FUN NEW MEDIA PROJECTS
Sure, things are looking grim right now in the media industry. But that doesn’t mean we shouldn’t also try new things, right? What if we all just round up four of our friends and start a magazine or blog? Jo Livingstone and Danny Lavery launched The Stopgap on May 3 to fill a blog-shaped hole in our hearts. It’s an old-fashioned, general-interest blog about anything “languishing in your notes app,” like Colette’s “housemaid’s coffee” recipe. In a brief introductory Q&A on the website, Livingstone says this blog is for amateurism and enjoyment, and the motto for the site is: “It’s better than nothing.”
EVERYTHING ELSE
—Southerly, which started in 2016 as a newsletter seeking “to shed light on the best journalism and the most pressing environmental, justice, and culture stories in and out of the South” is shutting down. The site later launched as an independent media operation in July 2018, publishing stories of environmental justice journalism written by more than 83 contributors. “It has been a wild, beautiful, daunting, frustrating, transformational journey, and the decision to find a new path is difficult,” writes founder Lyndsey Gilpin.
—Last week, Vice Media said it would cancel its program “Vice News Tonight,” citing plans to “restructure” the company. More than 100 people were laid off in the move. On Monday, The New York Times reported that Vice, once valued at $5.7 billion, is reportedly headed for bankruptcy if the company doesn’t find a buyer. Vice has become known in media for repeatedly laying off its employees over the years.
—Layoffs, layoffs, and more layoffs! Writer Cyrena Touros tweeted a notes app screenshot of the many layoffs and newsroom closures that have hit workers since the start of the year, and there are too many to fit in just one image. From Vox, Gawker, and NPR, to Reveal, BuzzFeed News, and PAPER, something’s gotta give. What can media workers of the world do now to ensure more job stability and a stronger workforce?
—Speaking of media unions, BDG Union reached a deal ensuring new salary minimums and six weeks of severance pay, along with health care coverage, PTO, and paid holidays for part-time workers. The Hearst Magazines Media Union also struck a tentative agreement with management that will “guarantee the writers, producers, and editors across all 28 brands their essential labor rights.” Direct action gets the goods!
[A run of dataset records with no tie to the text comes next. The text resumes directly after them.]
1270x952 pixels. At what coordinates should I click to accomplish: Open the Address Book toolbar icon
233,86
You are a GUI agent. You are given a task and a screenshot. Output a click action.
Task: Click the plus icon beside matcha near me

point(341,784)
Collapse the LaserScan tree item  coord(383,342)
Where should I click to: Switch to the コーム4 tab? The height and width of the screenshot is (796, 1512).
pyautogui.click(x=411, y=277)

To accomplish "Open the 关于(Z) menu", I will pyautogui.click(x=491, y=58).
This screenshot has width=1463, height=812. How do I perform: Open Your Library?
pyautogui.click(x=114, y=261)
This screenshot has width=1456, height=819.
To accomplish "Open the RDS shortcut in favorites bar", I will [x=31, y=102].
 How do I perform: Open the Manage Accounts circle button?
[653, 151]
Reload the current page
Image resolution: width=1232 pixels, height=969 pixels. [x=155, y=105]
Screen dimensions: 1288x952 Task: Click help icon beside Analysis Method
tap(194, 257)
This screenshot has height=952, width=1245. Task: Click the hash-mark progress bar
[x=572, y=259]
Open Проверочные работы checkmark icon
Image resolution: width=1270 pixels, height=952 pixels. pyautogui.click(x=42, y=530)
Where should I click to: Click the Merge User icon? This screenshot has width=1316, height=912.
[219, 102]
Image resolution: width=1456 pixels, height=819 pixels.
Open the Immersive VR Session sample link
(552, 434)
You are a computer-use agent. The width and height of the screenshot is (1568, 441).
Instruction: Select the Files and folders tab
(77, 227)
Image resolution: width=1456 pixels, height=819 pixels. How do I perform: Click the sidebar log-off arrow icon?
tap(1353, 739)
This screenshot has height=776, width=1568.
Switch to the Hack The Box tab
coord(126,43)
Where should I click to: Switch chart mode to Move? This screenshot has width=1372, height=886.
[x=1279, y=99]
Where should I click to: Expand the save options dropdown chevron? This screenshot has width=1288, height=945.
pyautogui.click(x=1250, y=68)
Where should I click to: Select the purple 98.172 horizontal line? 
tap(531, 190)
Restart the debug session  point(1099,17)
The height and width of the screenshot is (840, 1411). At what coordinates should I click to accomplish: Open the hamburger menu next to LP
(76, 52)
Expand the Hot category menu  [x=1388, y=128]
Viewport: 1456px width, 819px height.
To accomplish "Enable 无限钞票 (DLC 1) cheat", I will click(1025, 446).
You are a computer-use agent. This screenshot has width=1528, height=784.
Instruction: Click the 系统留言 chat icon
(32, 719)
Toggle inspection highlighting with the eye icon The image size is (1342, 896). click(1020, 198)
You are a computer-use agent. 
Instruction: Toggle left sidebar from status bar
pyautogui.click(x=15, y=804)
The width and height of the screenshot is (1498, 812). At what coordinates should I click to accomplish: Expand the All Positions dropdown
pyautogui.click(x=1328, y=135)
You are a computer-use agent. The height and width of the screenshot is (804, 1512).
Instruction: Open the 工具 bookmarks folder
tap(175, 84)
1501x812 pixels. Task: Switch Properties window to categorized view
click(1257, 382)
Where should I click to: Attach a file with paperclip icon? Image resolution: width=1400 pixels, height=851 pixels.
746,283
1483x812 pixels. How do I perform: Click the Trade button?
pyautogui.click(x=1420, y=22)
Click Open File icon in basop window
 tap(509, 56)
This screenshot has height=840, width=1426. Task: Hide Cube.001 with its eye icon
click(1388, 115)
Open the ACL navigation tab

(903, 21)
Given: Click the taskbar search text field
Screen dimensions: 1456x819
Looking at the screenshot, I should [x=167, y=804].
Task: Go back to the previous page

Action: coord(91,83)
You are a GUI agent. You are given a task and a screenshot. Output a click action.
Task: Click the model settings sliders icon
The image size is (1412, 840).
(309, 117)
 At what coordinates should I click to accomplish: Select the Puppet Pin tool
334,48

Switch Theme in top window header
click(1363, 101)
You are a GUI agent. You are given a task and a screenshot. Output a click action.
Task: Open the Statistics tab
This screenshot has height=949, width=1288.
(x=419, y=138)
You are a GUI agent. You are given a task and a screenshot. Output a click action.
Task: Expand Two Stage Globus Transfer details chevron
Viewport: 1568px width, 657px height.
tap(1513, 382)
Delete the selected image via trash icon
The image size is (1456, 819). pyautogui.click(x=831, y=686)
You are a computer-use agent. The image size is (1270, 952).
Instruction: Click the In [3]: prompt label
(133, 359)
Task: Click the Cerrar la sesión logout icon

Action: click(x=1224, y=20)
—And on that note, as of 12:01 AM on Tuesday morning, the WGA is on strike after streamers and studios under the Alliance of Motion Picture and Television Producers refused to negotiate a fair contract with TV writers, who don’t want to see their industry become a gig economy where writing is an “entirely freelance” profession. Does this sound familiar???????? Solidarity with our film and TV colleagues!